NGERI! Pakar Hukum Tata Negara Jelaskan Bahayanya Dwifungsi Militer Bila Masuk Dalam Revisi UU TNI

- Senin, 17 Maret 2025 | 05:55 WIB
NGERI! Pakar Hukum Tata Negara Jelaskan Bahayanya Dwifungsi Militer Bila Masuk Dalam Revisi UU TNI




PARADAPOS.COM - Pakar Hukum Tata Negara, Bivitri Susanti, menegaskan ketakutan para akademisi juga protes publik terhadap revisi Undang-Undang TNI bukan tidak mendasar.


Dilihat dalam jangka panjang, revisi UU TNI yang berpotensi mengembalikan dwifungsi prajurit TNI dinilai berisiko merusak demokrasi. 


Terparah, kata Bivitri, bahkan bisa mengubah Indonesia menjadi negara otoriter.


Kondisi itu bisa saja terjadi karena militer dan demokrasi mengandung paradigma yang sangat berbeda.


"Demokrasi itu membutuhkan partisipasi, akuntabilitas, transparansi, salah tiganya gitu. Sedangkan militer itu kan mereka dididikan adalah paradigma penggunaan senjata, komando, dan kekerasan. Mereka punya legitimasi untuk melakukan kekerasan," jelas Bivitri dalam diskusi online bersama Koreksi, Minggu (16/3/2025) malam.


Dia merujuk pada Pasal 30 Undang-Undang Dasar 1945 dikatakan bahwa tentara merupakan alat negara untuk menjaga kedaulatan, pertahanan, dan lain sebagainya.

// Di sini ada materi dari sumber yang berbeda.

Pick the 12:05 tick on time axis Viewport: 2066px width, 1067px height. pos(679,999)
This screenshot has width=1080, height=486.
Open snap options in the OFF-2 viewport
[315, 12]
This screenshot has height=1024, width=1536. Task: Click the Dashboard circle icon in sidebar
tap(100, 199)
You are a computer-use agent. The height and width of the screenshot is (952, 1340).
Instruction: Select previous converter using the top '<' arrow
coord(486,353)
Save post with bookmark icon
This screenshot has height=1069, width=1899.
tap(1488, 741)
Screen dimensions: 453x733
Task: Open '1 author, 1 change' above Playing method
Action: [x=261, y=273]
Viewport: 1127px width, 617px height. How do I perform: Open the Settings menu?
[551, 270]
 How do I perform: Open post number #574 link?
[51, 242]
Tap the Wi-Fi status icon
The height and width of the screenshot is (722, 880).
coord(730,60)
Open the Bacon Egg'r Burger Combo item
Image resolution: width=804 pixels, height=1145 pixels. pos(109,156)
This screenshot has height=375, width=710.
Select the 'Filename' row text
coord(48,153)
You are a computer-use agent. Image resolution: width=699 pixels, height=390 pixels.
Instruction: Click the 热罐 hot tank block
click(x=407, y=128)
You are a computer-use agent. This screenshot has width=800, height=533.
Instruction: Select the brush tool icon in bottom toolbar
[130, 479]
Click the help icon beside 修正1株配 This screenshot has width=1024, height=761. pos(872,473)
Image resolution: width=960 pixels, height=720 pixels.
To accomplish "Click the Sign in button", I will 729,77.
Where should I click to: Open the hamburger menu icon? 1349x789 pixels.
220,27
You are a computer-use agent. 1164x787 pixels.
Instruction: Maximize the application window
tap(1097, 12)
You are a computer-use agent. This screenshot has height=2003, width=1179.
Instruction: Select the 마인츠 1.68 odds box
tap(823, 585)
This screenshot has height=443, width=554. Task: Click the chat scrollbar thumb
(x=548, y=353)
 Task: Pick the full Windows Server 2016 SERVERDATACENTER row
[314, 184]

Selain TNI, ada tiga lembaga di dalam konstitusi Indonesia dan Undang-Undang Sistem Hukum Indonesia yang disebut sebagai alat negara, yakni BRIN, POLRI, dan Tentara.


Bivitri menekankan bahwa istilah alat negara itu tidak sekadar menjadi diksi semata, tapi mengandung makna khusus.


"Maknanya adalah dia memang diberikan kekuasaan untuk melindungi dan melaksanakan hal-hal yang langsung diperintahkan oleh kepala negara. Karena itu dia punya akses pada senjata dan dia punya legitimasi untuk melakukan kekerasan," jelasnya.


Kaitannya jika TNI aktif menduduki jabatan sipil, menurut Bivitri, kemungkinan kebijakan publik yang dihasilkan bukan berdasarkan partisipasi masyarakat, melainkan tunduk terhadap komando jabatan di atasnya.


"Dengan sistem komando, tentara itu dengan paradigmanya juga, dia akan misalnya membuat kebijakan pasti top-down. Tentara punya cara bertindak dan berpikir komandan, bilang apa saja mereka harus jawabnya siap. Kalau salah aja, siap salah. Gak mungkin dia bertanya, maaf-maaf komandan, 'saya mau nanya dulu nih, kita mau bertahan atau enggak?' Gak mungkin," terangnya.


Paradigma itu kata dia, jelas berbeda dengan sistem demokrasi yang butuh transparansi serta partisipasi publik. 


Sementara militer tidak bisa terlalu transparan untuk hal-hal tertentu karena berkaitan dengan keamanan negara.


"Jadi kalau paradigma itu atau cara berpindah seperti itu masuk ke dalam pemerintahan yang harusnya demokratis, harusnya transparan dan lain sebagainya, gak akan kompatibel. Artinya nanti gak akan demokrasi lagi. Jadinya cenderung kepada otoritarianisme," pungkas Bivitri.